One of the strongest critiques of our social welfare programs is that, while they meet people’s immediate material needs, they do a much worse job at helping people escape poverty over the long term. For example, the Census Bureau released data last fall showing that the temporary pandemic era expansion of the Child Tax Credit significantly reduced poverty rates while it was in effect. But as soon as the benefits expired, poverty rates returned to pre-pandemic levels. 

At the time, I wrote that the poverty rate had not really been reduced, merely hidden behind government payments. When the programs ended, the recipients were still poor. In fact, it is fair to say that these families were poor all along: government payments merely disguised their true condition for a short time.

A new study on food programs provides additional evidence for the limitations of our welfare system. According to researchers at the Richard A. and Susan F. Smith Center for Outcomes Research at Harvard, food insecurity among adults decreased from 20.6 percent pre-pandemic to 15.5 percent in 2021, as eligibility and benefit levels were expanded for several welfare programs. In particular, the authors note that SNAP benefits nearly doubled as a result of emergency measures. However, as those pandemic-era benefits were cut back, food insecurity rates returned to pre-pandemic levels by 2022.

The authors see this as a reason for continuing and even expanding these programs. However, the report also suggests a different conclusion: recipients had not become more self-sufficient or been lifted out of poverty. The increased benefits had provided a temporary palliative, nothing more. In other words, while immediate needs were addressed, nothing in the programs’ designs helped recipients with their long-term situations.
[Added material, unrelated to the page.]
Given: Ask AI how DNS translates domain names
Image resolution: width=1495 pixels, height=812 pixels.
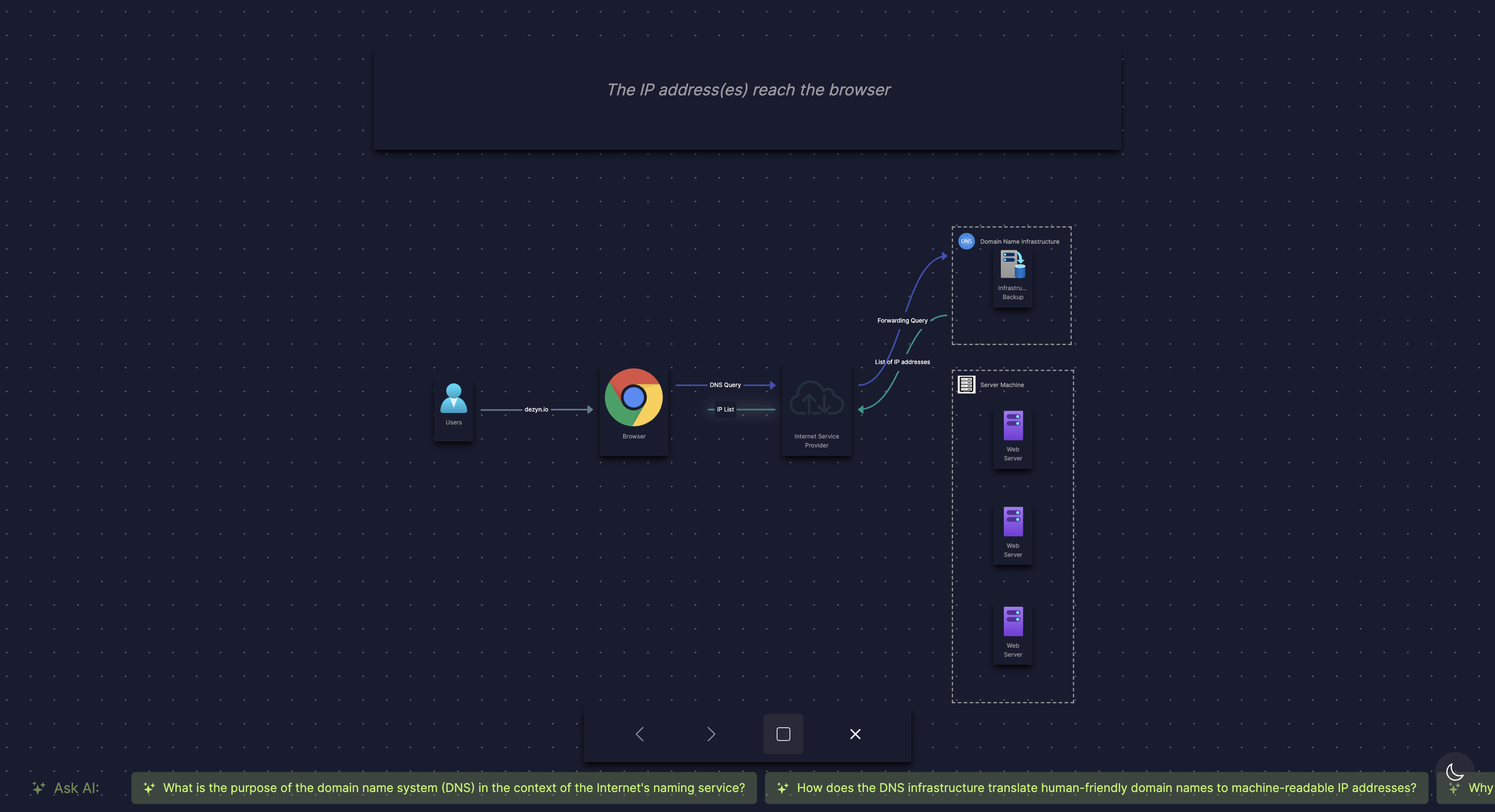Looking at the screenshot, I should click(1096, 788).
The study also showed signs of an additional problem with the existing welfare system. Food insecurity declined even among those low-income Americans who did not receive SNAP, suggesting that other factors or programs had likely been in play. However, as the authors note, the $1.8 trillion welfare system is so sprawling and complex that it is difficult to disentangle results. Even without temporary pandemic programs, the federal government funds roughly 134 anti-poverty programs, including 23 different programs that provide food or food purchasing assistance.

I am not suggesting that it’s not important to take care of the material needs of poorer Americans, including their need for adequate nutrition.But, in the long run, policymakers need to ask themselves what the goal of welfare programs is. 

Is the goal merely to make poverty somewhat less miserable? Or is it to reduce poverty, empower people, and enable every American to rise as far as their talents can take them? If the latter, it is past time to ask tough questions about whether what we are doing today is actually working, or whether we need a completely different approach to fighting poverty—one that focuses on opportunity, self-sufficiency, and self-determination—rather than simply throwing more money at the problem.